Chapter I begins with simple motivating examples. These include the noisy feedback loop, the logistic time-lag model with Gaussian noise , and the classical ``heat-bath" model of R. Kubo , modeling the motion of a ``large" molecule in a viscous fluid. These examples are embedded in a general class of stochastic functional differential equations (sfde's). We then establish pathwise existence and uniqueness of solutions to these classes of sfde's under local Lipschitz and linear growth hypotheses on the coefficients. It is interesting to note that the above class of sfde's is not covered by classical results of Protter, Metivier and Pellaumail and Doleans-Dade.

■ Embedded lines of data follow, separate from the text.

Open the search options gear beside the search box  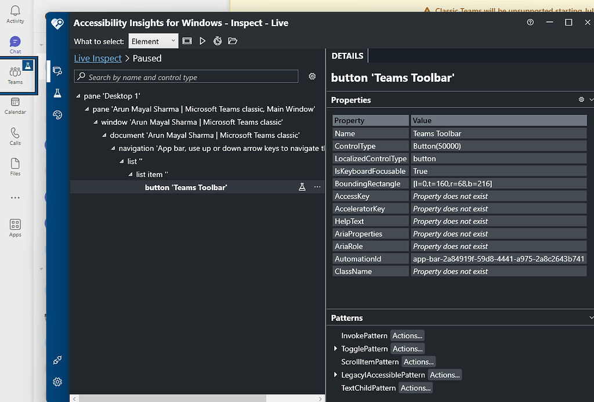pos(312,76)
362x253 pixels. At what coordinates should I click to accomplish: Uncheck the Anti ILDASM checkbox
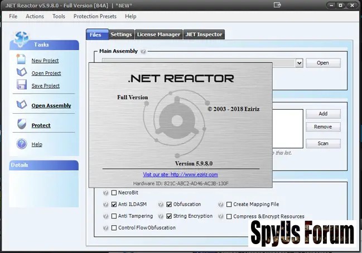click(x=114, y=205)
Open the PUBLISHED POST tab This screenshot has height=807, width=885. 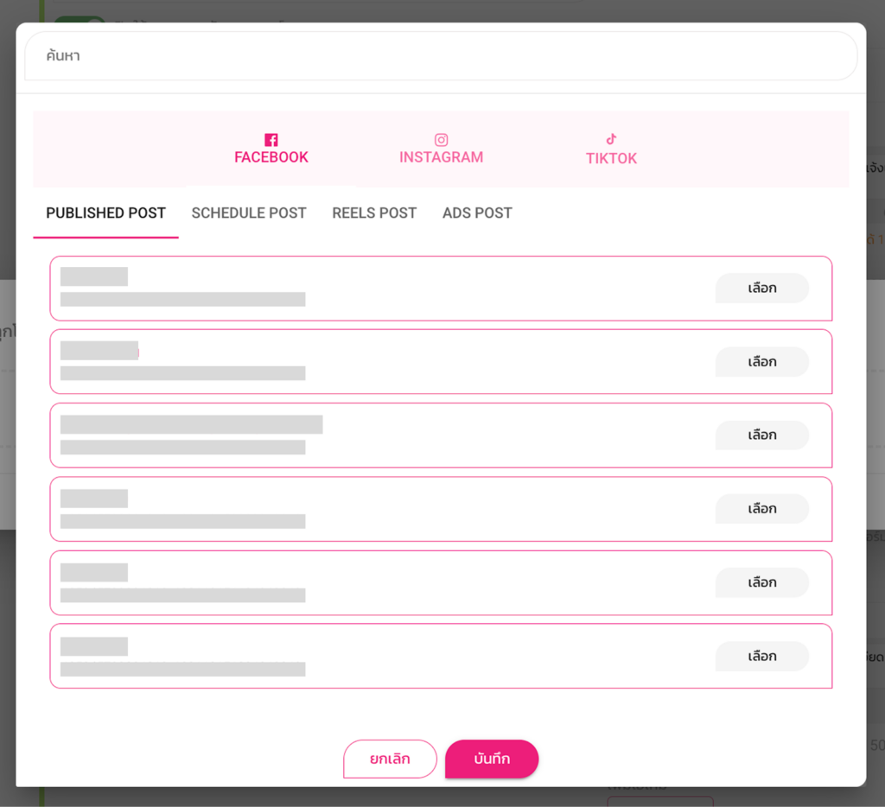[x=105, y=213]
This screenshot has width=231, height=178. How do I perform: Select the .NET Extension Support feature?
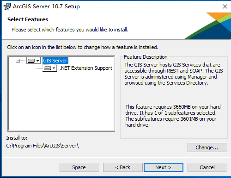coord(86,68)
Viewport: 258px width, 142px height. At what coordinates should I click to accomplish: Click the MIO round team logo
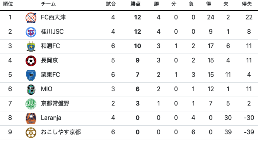click(31, 90)
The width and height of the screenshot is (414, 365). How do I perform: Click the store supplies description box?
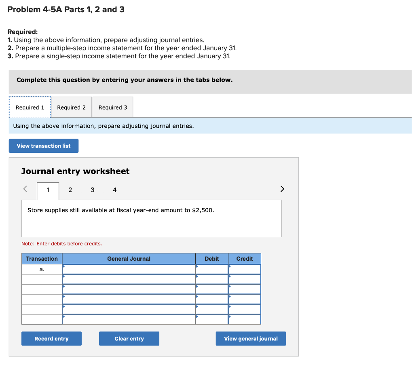point(152,218)
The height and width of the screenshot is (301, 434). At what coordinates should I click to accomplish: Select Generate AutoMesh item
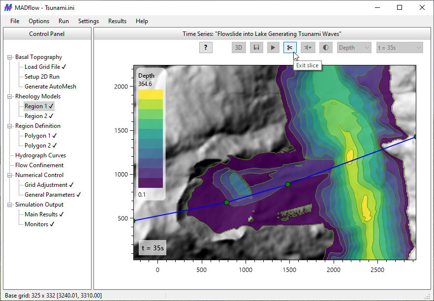click(x=50, y=87)
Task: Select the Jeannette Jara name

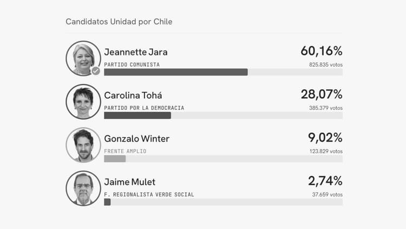Action: click(136, 52)
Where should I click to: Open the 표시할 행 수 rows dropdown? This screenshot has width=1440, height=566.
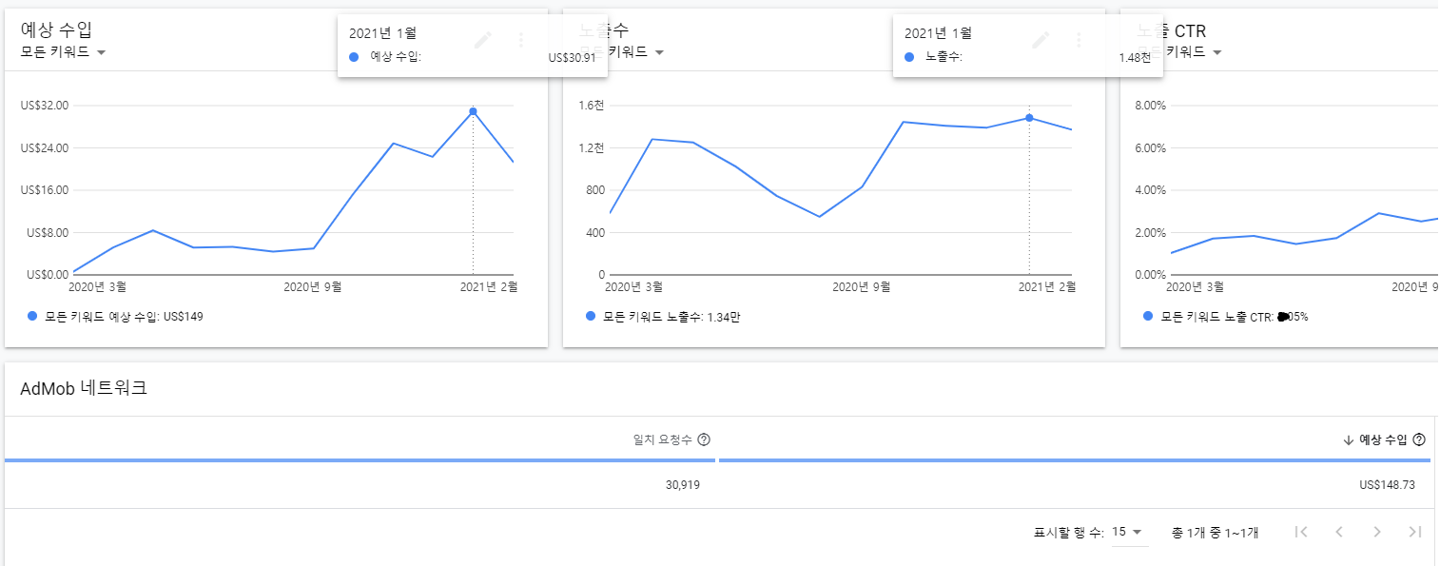pyautogui.click(x=1129, y=532)
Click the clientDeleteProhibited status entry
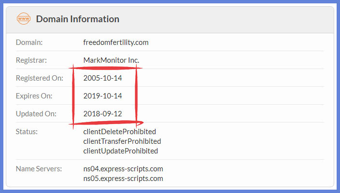340x193 pixels. coord(119,132)
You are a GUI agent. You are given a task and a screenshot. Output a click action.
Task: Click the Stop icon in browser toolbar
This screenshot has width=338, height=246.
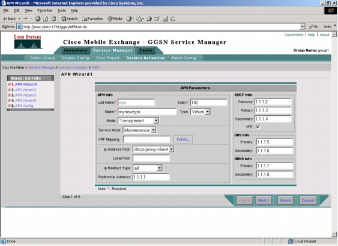38,19
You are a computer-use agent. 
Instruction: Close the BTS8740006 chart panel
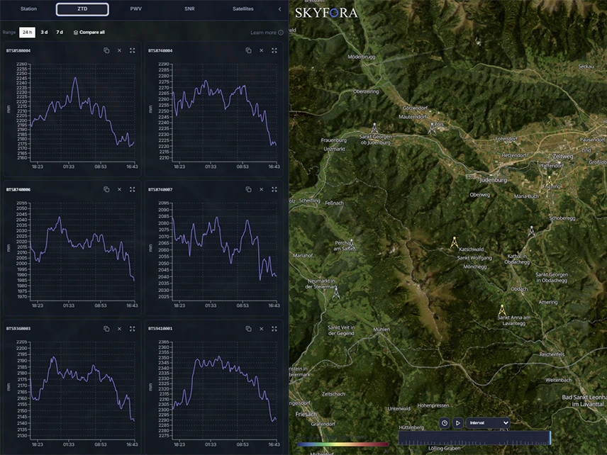coord(119,189)
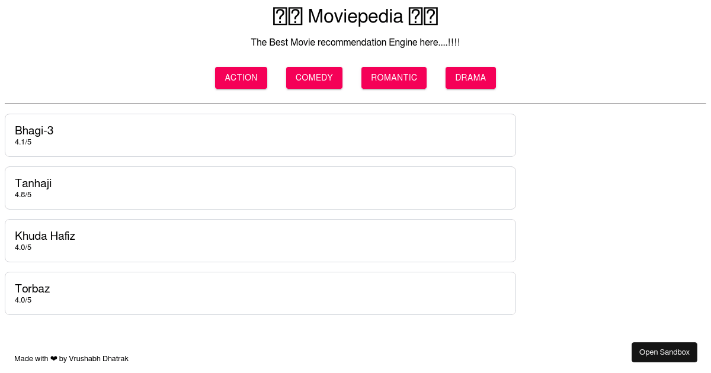Viewport: 711px width, 373px height.
Task: Click the 4.8/5 rating under Tanhaji
Action: pyautogui.click(x=23, y=195)
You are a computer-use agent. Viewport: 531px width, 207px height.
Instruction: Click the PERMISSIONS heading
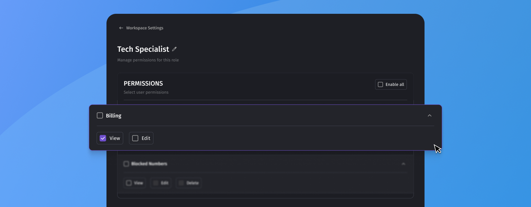coord(143,83)
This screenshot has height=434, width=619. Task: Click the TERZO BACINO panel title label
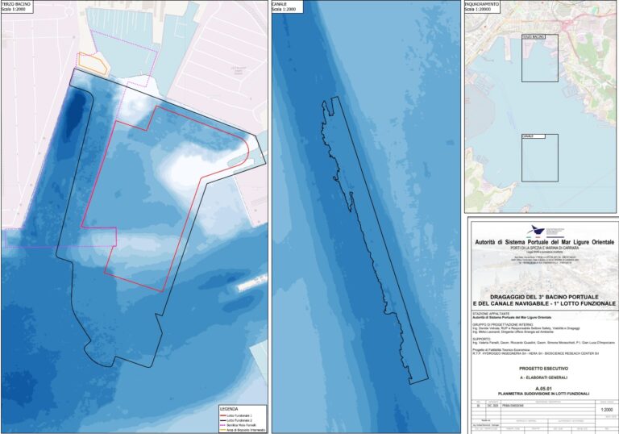point(19,4)
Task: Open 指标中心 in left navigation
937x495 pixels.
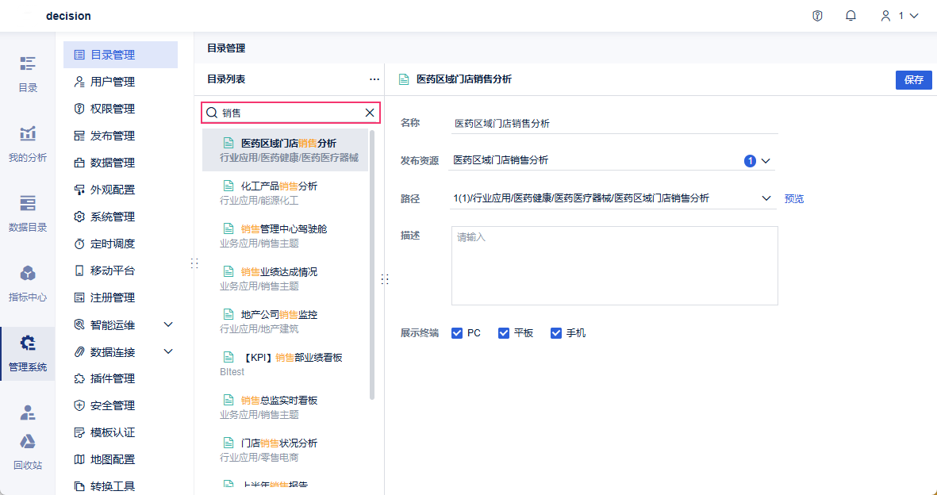Action: pos(28,283)
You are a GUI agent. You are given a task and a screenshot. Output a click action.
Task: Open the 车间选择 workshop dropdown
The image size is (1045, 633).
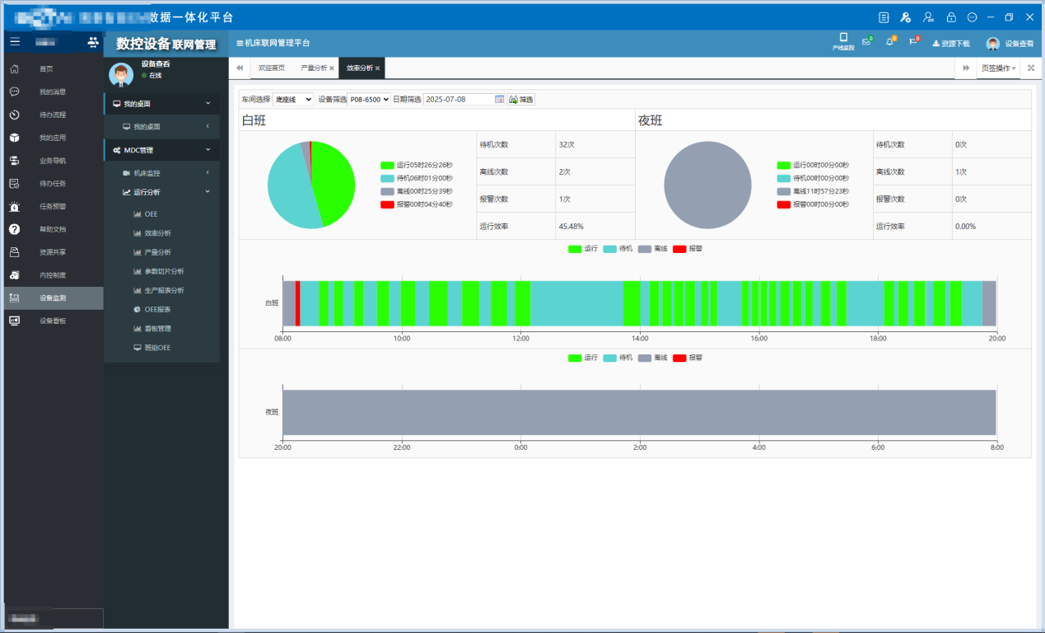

In Chapter II, we prove that the Markov (Feller) property holds for the trajectory random field of a sfde. The trajectory Markov semigroup is not strongly continuous for positive delays, and its domain of strong continuity does not contain tame (or cylinder) functions with evaluations away from zero. To overcome this difficulty, we introduce a class of quasitame functions. These belong to the domain of the weak infinitesimal generator, are weakly dense in the underlying space of continuous functions and generate the Borel $\sigma$-algebra of the state space. This chapter also contains a derivation of a formula for the weak infinitesimal generator of the semigroup for sufficiently regular functions, and for a large class of quasitame functions.
In Chapter III, we study pathwise regularity of the trajectory random field in the time variable and in the initial path. Of note here is the non-existence of the stochastic flow for the singular sdde $dx(t)= x(t-r) dW(t)$ and a breakdown of linearity and local boundedness. This phenomenon is peculiar to stochastic delay equations. It leads naturally to a classification of sfde's into regular and singular types. Necessary and sufficient conditions for regularity are not known. The rest of Chapter III is devoted to results on sufficient conditions for regularity of linear systems driven by white noise or semimartingales, and Sussman-Doss type nonlinear sfde's.
Building on the existence of a compacting stochastic flow, we develop a multiplicative ergodic theory for regular linear sfde's driven by white noise, or general helix semimartingales (Chapter IV). In particular, we prove a Stable Manifold Theorem for such systems.
In Chapter V, we seek asymptotic stability for various examples of one-dimensional linear sfde's. Our approach is to obtain upper and lower estimates for the top Lyapunov exponent.
Several topics are discussed in Chapter VI. These include the existence of smooth densities for solutions of sfde's using the Malliavin calculus, an approximation technique for multidimensional diffusions using sdde's with small delays, and affine sfde's.